More than seven months have passed since President Trump took the unprecedented step of ordering the dismantlement of both Grand Staircase-Escalante and Bears Ears National Monuments.

SUWA responded quickly. With our partners, including Earthjustice and NRDC, we immediately challenged those decisions in federal district court in Washington, DC. So did others. A coalition of Native American tribes sued in defense of Bears Ears, as did a separate coalition of conservation and business groups. Another coalition of groups brought suit to defend the Grand Staircase-Escalante. Altogether, there are five lawsuits pending against Trump’s unlawful actions.

Shortly after the cases were filed the United States asked the judge to transfer them from Washington to Salt Lake City. That motion is still pending and the judge has stayed further proceedings until she rules on it. A decision could come down any day.

Trump’s minions are not waiting around. The Bureau of Land Management (BLM) is racing ahead to prepare new land management plans for the roughly 900,000 acres cut out of Grand Staircase-Escalante, as well as for the five smaller monuments Trump created from the remnants of the original Grand Staircase and Bears Ears. The plans are scheduled to be completed by early 2019.

The BLM is designing those plans specifically to weaken protection for the little that remains of the monuments—including the very objects that Presidents Clinton and Obama enumerated for protection in their establishing proclamations.

Nearly half of the original Grand Staircase-Escalante National Monument remains unprotected while lawsuits pend. Copyright Ray Bloxham/SUWA

Silencing Public Voices
In stark contrast to the public hearings held across the country in the late 1990s for the Grand Staircase-Escalante management plan, Trump’s BLM is holding meetings only in southern Utah counties—and imposing abbreviated comment periods into the bargain.

Commodity types aren’t waiting for the cases to be decided, either. We’ve seen a recent uptick in new mining claims on the public lands Trump seeks to exclude from the two monuments, as well as a few proposals to actually mine. We also fully expect that the BLM will try later this year to offer new oil and gas leases within the original Bears Ears boundaries. As we all knew, and the New York Times confirmed this spring, oil, gas and mining interests were very much in the Trump administration’s mind—if not actually in charge—as the president carried out his savage attack on the monuments. We are seeing that borne out on the ground. Think of it, perhaps, as payday for pillagers.

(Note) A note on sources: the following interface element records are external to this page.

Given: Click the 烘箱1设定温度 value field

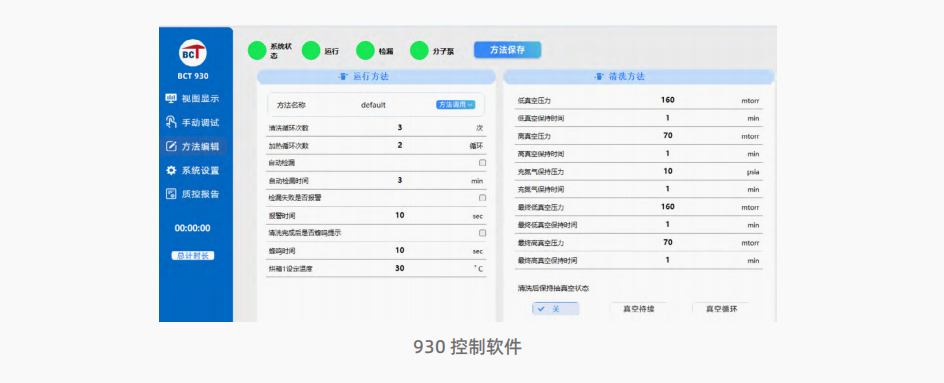Looking at the screenshot, I should click(399, 268).
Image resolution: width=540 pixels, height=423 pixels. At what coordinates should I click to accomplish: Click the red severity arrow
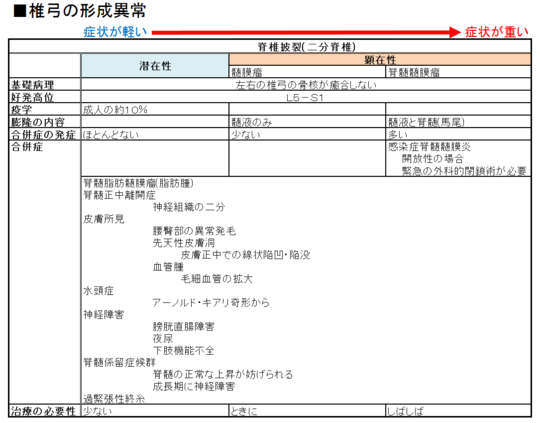[306, 33]
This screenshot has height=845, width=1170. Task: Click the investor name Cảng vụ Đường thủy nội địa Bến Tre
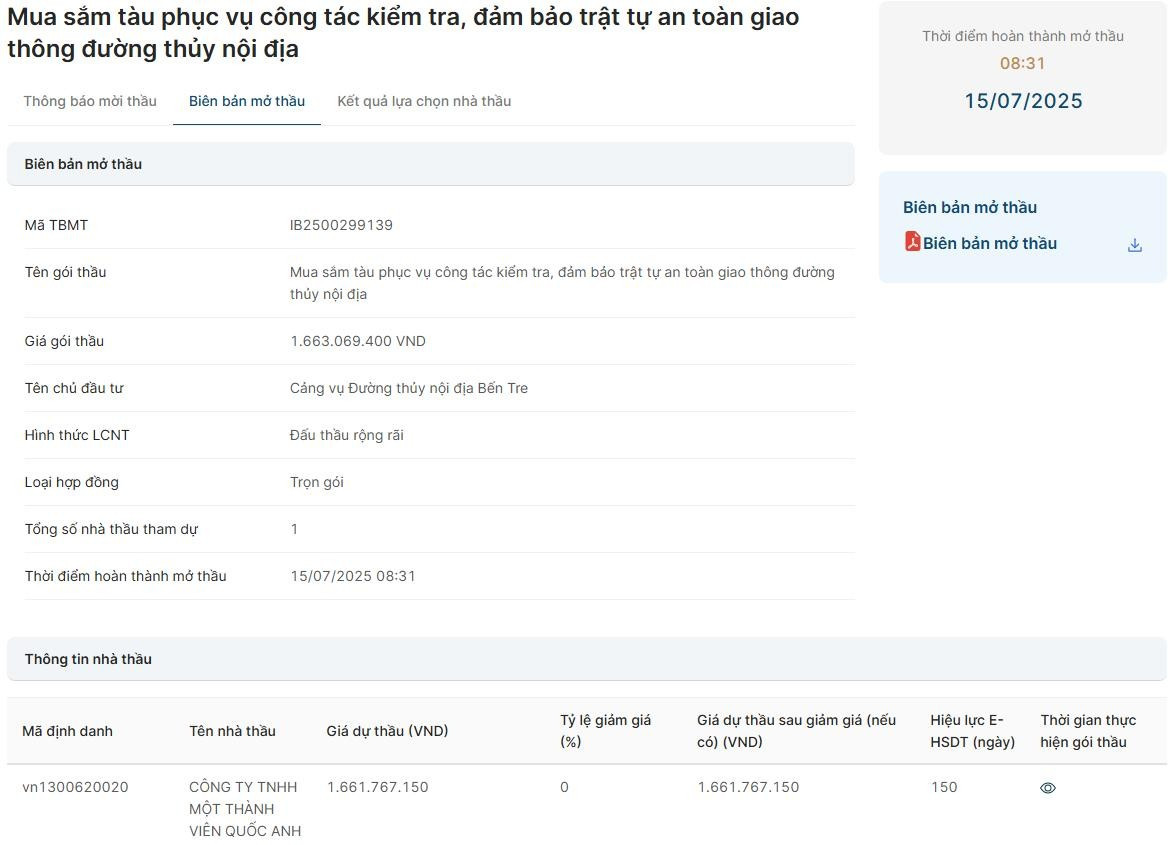tap(408, 388)
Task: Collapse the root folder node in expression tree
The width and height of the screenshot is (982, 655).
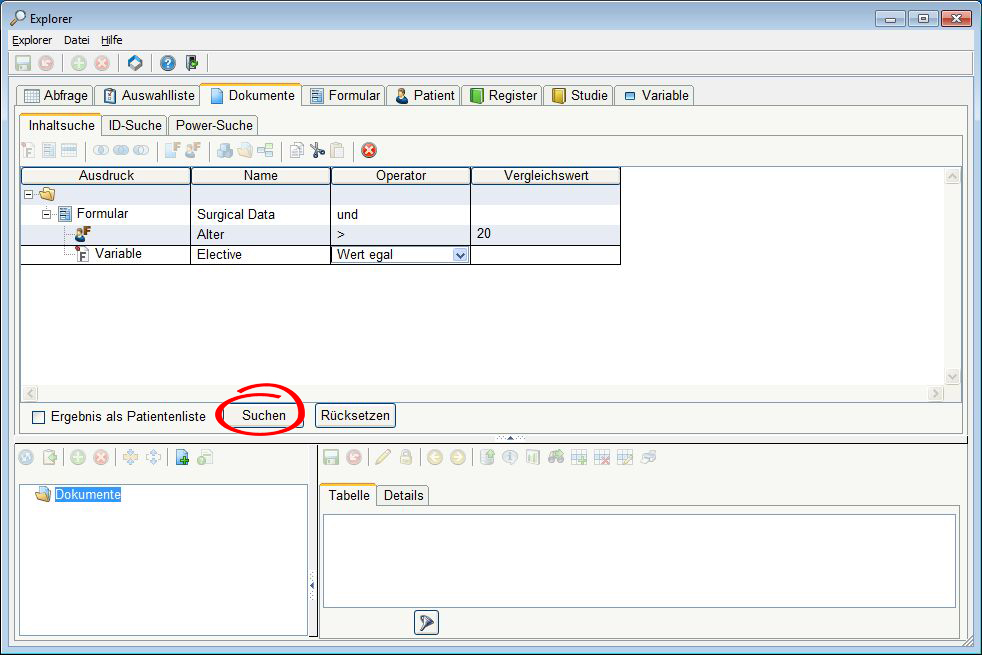Action: pos(28,194)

Finally, and perhaps most disconcerting, is the palpable change in the backcountry. County officials are becoming increasingly brazen about flouting road closures established in the Grand Staircase-Escalante management plan (closures that remain in effect today, at least until changed by Trump’s new plans). Examples of illegal off-road vehicle use are more frequent in both monuments, and there is confusion amongst the public about where they can and cannot (or should not) go. At best, the BLM is turning a blind eye towards these problems; at worst, the agency is complicit in exacerbating them.